IDNEWSUPDATE.COM - Badan Anggaran Dewan Perwakilan Rakyat (Banggar DPR) RI memberikan peringatan tegas kepada para pelaku usaha mengenai kewajiban menerima pembayaran tunai dalam bentuk rupiah. Penjual atau merchant yang secara sengaja menolak pembayaran tunai rupiah dapat dikenakan sanksi pidana yang diatur dalam undang-undang.
Ketua Banggar DPR RI, Said Abdullah, menegaskan bahwa rupiah adalah alat pembayaran yang sah dan wajib diterima di seluruh penjuru Indonesia. Ketentuan ini secara eksplisit tercantum dalam Undang-Undang Nomor 7 Tahun 2011 tentang Mata Uang. "Sesuai undang-undang tersebut, rupiah adalah alat pembayaran yang sah dan berlaku di seluruh wilayah Indonesia. Oleh sebab itu, tidak diperkenankan bagi pihak manapun menolak penggunaan mata uang rupiah di dalam negeri," ujar Said dalam keterangannya di Jakarta, Sabtu (27/12/2025).
Pernyataan ini muncul sebagai respons terhadap sebuah video yang beredar luas di media sosial. Video tersebut menampilkan seorang konsumen lanjut usia yang ditolak pembayaran tunainya oleh sebuah toko roti, di mana toko tersebut hanya melayani transaksi melalui QRIS. Kejadian ini memicu perdebatan publik mengenai kepatuhan terhadap aturan pembayaran di Indonesia.

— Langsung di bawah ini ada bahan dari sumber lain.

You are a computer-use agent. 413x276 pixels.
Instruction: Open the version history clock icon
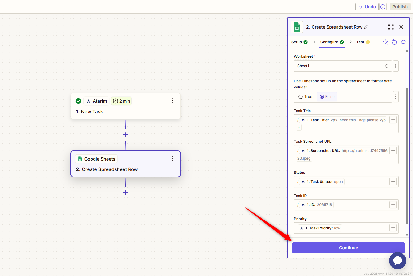[383, 7]
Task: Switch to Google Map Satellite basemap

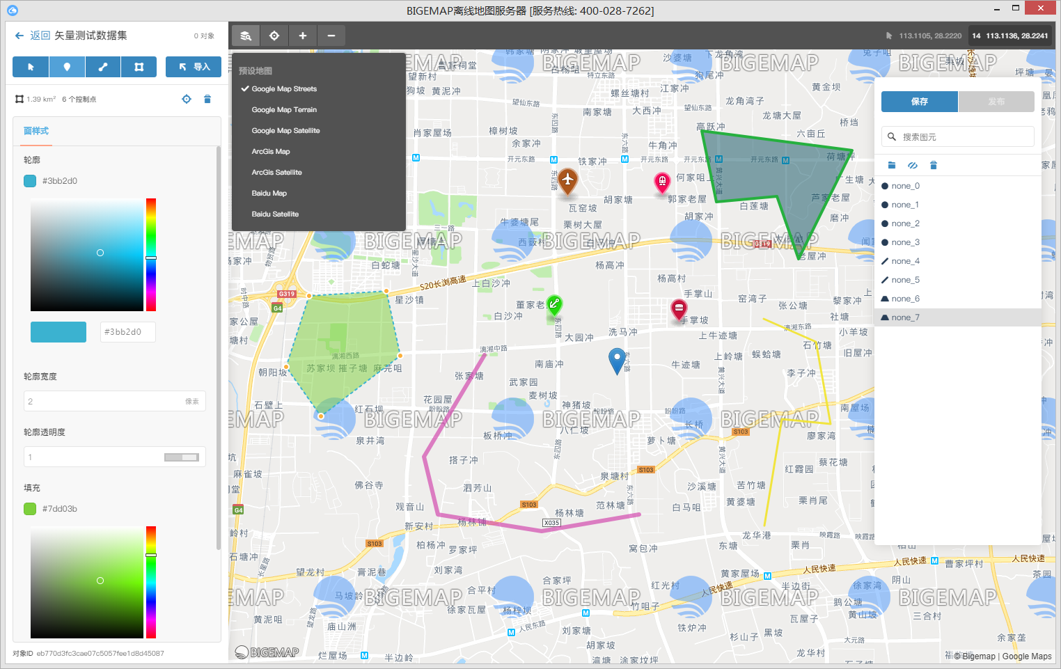Action: pos(285,131)
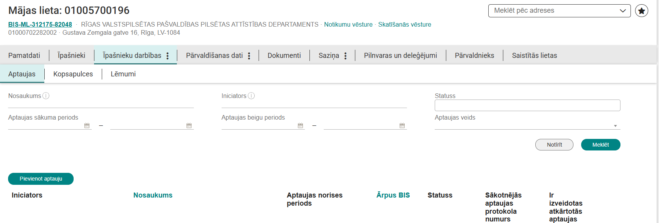Click the star favorite icon
This screenshot has height=223, width=659.
point(641,11)
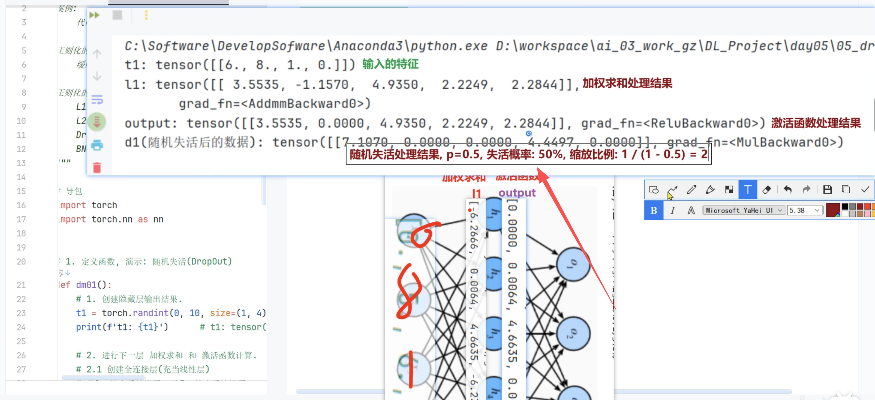
Task: Toggle bold text formatting
Action: pos(654,211)
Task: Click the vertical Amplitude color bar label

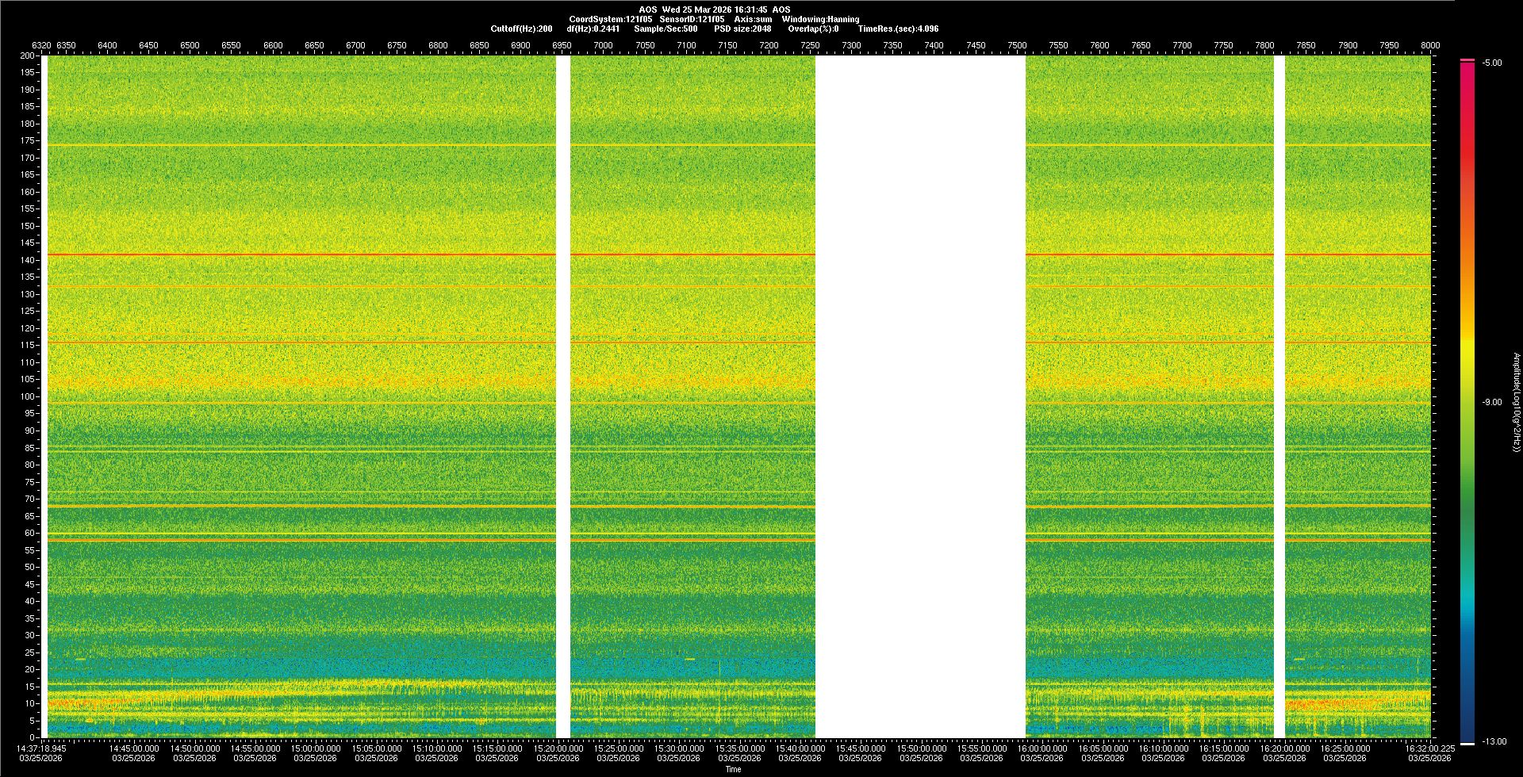Action: pos(1515,402)
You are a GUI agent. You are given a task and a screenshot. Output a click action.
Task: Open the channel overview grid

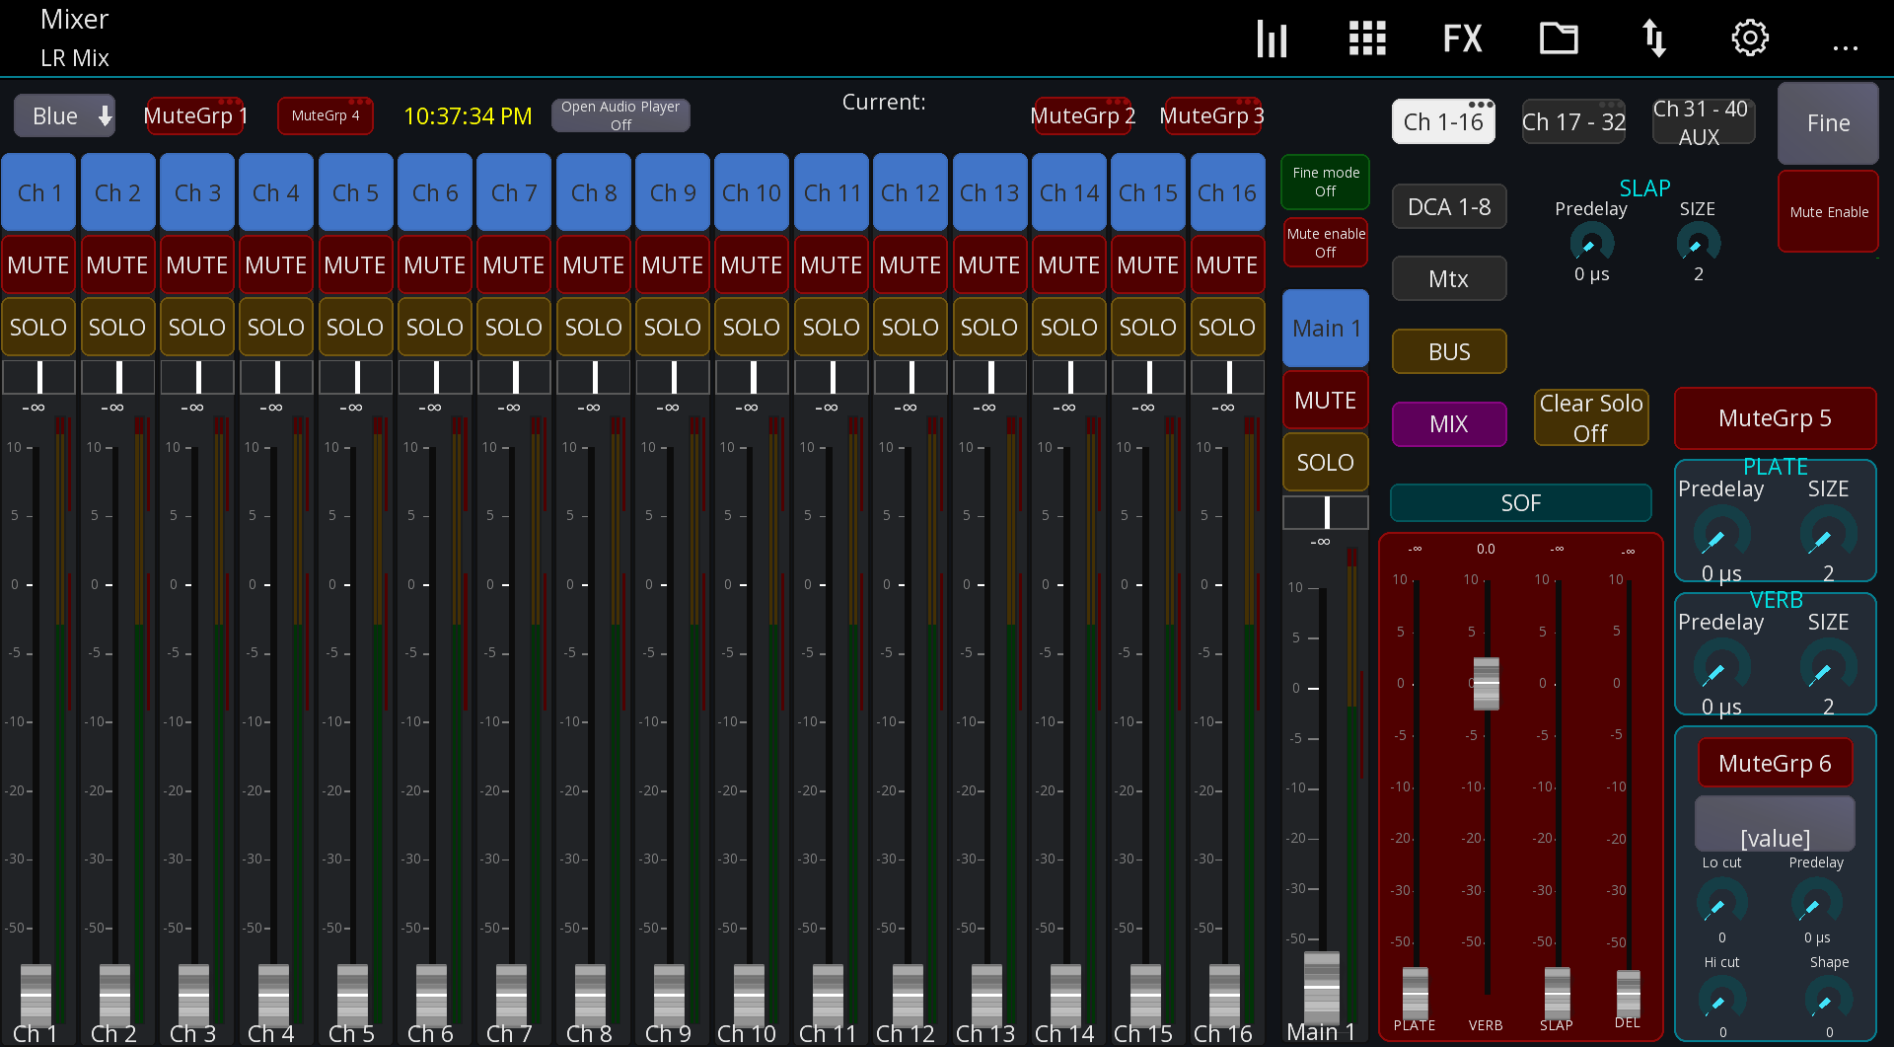coord(1366,37)
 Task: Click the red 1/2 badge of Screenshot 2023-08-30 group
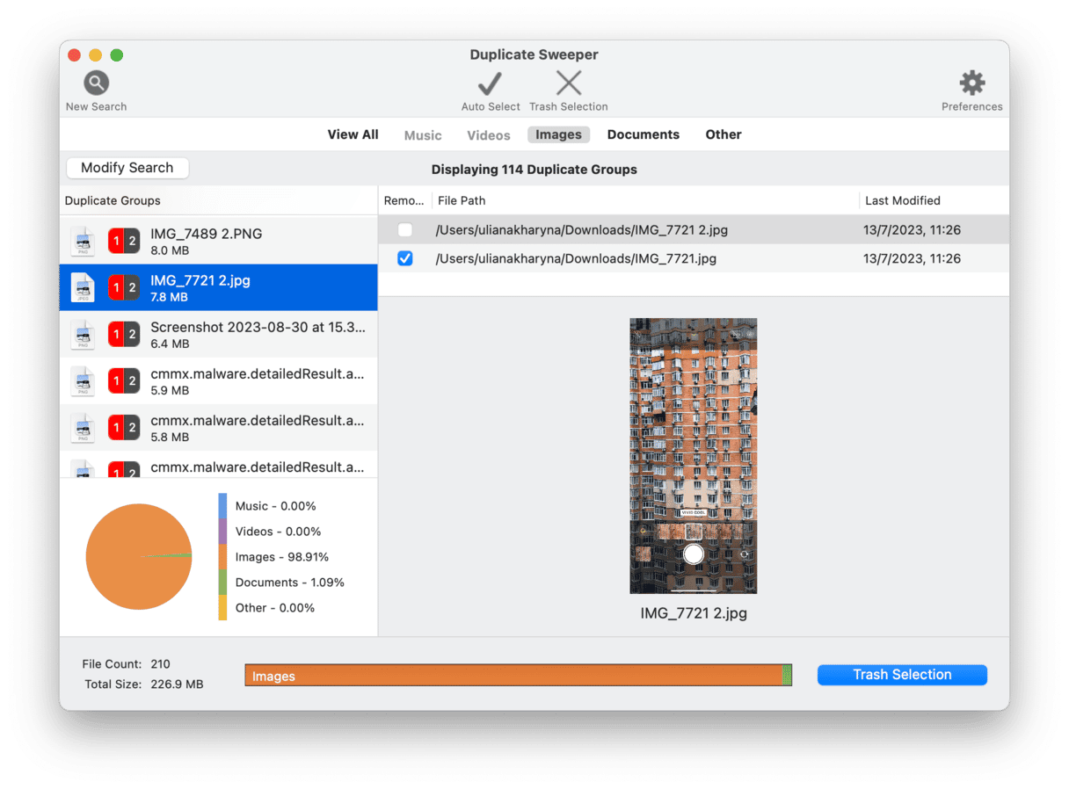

Said Abdullah menilai penting adanya peningkatan edukasi dari pemerintah dan DPR kepada masyarakat serta pelaku usaha agar tidak ada lagi penolakan pembayaran tunai rupiah. Menurutnya, persoalan ini bukan hanya sekadar masalah pelayanan, melainkan juga berpotensi menimbulkan konsekuensi hukum yang serius.
Dorongan untuk Edukasi dan Penegakan Aturan Pembayaran
Said Abdullah mendorong agar Bank Indonesia (BI) secara aktif mengedukasi masyarakat mengenai status rupiah sebagai mata uang nasional yang sah, meskipun tren transaksi digital semakin meningkat. "Penggunaan pembayaran nontunai kami dukung, tetapi jangan sampai menutup opsi pembayaran tunai. Selama belum ada revisi aturan, pembayaran tunai rupiah wajib diterima," tegasnya.
Ia menambahkan bahwa di banyak negara maju sekalipun, pembayaran tunai masih tetap dilayani sebagai opsi. Sebagai contoh, Singapura yang memiliki sistem cashless sangat maju, masih menerima pembayaran tunai hingga batas tertentu. Selain itu, kondisi geografis Indonesia yang belum sepenuhnya terjangkau jaringan internet dan tingkat literasi keuangan masyarakat yang masih relatif rendah juga menjadi alasan kuat mengapa opsi pembayaran tunai harus tetap tersedia.
"Oleh karena itu, BI perlu menekankan hal ini kepada para pelaku usaha dan menindak pihak yang menolak penggunaan rupiah sebagai mata uang nasional," pungkas Said.